PhotoDNA
X-Ways Forensics applies the PhotoDNA hashing algorithm to photos, until further notice. Thanks to the robustness of the hash algorithm and its specialization in photos, it usually allows to automatically recognize known photos even if they have experienced lossy compression repeatedly (e.g. JPEG), if they have been stored in a different file format, resized, partially blurred/pixelated, color-adjusted or contrast-adjusted etc. Unlike hash values computed by conventional general purpose algorithms, PhotoDNA hashes are resistant to various such image alterations or change only slightly. Optionally, known photos can be recognized even if they were mirrored (flipped horizontally). To avoid loss of time with small irrelevant pictures, PhotoDNA is not applied to pictures that are less than 50 pixels wide or tall.
For licensing reasons the PhotoDNA functionality is made available as a separate download, and provided by X-Ways itself only to law enforcement agencies, which may use it to prevent the spread of child sexual abuse content and for investigations targeted to stop its distribution and possession. For details about PhotoDNA please see this high level technical explanation and this press information.

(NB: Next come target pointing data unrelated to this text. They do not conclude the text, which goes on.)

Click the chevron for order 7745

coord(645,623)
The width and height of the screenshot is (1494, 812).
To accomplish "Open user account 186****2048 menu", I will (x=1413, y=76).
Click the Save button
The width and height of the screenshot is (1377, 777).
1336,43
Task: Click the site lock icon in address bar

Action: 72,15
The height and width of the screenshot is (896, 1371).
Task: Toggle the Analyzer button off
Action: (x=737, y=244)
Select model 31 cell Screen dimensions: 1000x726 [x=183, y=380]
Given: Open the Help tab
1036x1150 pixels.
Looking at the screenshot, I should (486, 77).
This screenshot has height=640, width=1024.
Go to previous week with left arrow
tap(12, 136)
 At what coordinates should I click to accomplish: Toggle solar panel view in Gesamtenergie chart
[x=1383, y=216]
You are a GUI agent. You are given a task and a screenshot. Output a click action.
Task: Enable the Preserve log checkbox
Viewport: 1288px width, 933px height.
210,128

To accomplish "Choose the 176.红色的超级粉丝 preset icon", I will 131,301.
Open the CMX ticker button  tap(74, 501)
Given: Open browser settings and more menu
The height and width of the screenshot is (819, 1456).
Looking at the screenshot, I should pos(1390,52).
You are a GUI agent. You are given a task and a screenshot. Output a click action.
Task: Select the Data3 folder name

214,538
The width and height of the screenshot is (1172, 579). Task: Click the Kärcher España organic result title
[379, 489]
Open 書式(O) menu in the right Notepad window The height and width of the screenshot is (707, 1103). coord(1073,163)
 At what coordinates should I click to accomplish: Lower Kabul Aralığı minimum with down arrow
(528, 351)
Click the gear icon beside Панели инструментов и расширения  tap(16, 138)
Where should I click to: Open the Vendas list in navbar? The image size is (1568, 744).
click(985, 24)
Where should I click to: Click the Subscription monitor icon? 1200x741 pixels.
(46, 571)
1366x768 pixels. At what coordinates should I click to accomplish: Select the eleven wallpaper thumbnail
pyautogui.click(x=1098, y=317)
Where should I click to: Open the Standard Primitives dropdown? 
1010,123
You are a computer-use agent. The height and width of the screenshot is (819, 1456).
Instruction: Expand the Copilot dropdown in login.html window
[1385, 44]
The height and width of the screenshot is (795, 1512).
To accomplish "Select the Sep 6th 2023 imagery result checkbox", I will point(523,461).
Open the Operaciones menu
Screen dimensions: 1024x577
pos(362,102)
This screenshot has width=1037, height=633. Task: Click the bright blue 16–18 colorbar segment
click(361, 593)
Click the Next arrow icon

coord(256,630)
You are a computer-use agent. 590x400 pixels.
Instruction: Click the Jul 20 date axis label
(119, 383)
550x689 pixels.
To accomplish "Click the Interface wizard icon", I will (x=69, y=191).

If the PhotoDNA functionality is present, a database with PhotoDNA hash values of photos can be created and maintained within X-Ways Forensics, and photos may be matched against that hash database in X-Ways Forensics and X-Ways Investigator to automatically identify known incriminating content.
Law enforcement agencies may want to create and share their own collections of such hash values, based on pictures from previous cases, or import an extensive existing collection from Project Vic (JSON/ODATA format layout version 1.0, from v18.1 of X-Ways Forensics also version 1.1, from v18.2 of X-Ways Forensics also version 1.2). You can also import PhotoDNA hash databases of other X-Ways users (select the "RHDB" file!), you may delete hash categories that you don't need any more, and you may merge or rename categories in your database. When importing someone else's hash database, their categories of the same name will be merged with yours. PhotoDNA hash values may also be imported if they are stored in text files, with "PhotoDNA" in the first line, followed by 1 hash value per line in hex ASCII or Base64.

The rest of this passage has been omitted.